> _The records_
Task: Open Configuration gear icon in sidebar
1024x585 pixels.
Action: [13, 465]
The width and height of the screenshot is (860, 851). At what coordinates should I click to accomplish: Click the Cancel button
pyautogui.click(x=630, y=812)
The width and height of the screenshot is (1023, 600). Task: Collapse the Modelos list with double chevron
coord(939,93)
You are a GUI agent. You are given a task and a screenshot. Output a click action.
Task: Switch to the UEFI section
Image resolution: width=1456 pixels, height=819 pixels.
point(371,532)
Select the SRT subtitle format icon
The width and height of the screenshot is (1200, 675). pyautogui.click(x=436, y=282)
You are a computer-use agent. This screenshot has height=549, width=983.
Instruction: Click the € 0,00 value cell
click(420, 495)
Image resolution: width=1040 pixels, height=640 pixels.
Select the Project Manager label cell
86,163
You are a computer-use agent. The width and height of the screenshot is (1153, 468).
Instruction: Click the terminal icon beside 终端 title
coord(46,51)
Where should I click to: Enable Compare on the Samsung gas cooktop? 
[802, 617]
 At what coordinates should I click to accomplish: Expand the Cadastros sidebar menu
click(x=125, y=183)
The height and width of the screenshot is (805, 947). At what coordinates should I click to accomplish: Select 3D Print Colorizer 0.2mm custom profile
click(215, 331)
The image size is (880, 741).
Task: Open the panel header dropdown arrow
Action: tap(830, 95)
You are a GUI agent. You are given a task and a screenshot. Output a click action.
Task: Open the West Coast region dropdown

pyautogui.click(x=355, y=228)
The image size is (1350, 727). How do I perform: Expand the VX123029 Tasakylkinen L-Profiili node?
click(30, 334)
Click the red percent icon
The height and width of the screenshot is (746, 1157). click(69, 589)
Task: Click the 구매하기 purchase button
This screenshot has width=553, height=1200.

> _Problem details_
Update the part of the material that opens with the line containing "Select the SRT subtitle format icon" and closes with the line containing "click(420, 495)" by changing "Select" to "Choose", leaving everything else unchanged. Return those lines alone.

> _Correct output_
Choose the SRT subtitle format icon
The width and height of the screenshot is (1200, 675). pyautogui.click(x=436, y=282)
You are a computer-use agent. This screenshot has height=549, width=983.
Instruction: Click the € 0,00 value cell
click(420, 495)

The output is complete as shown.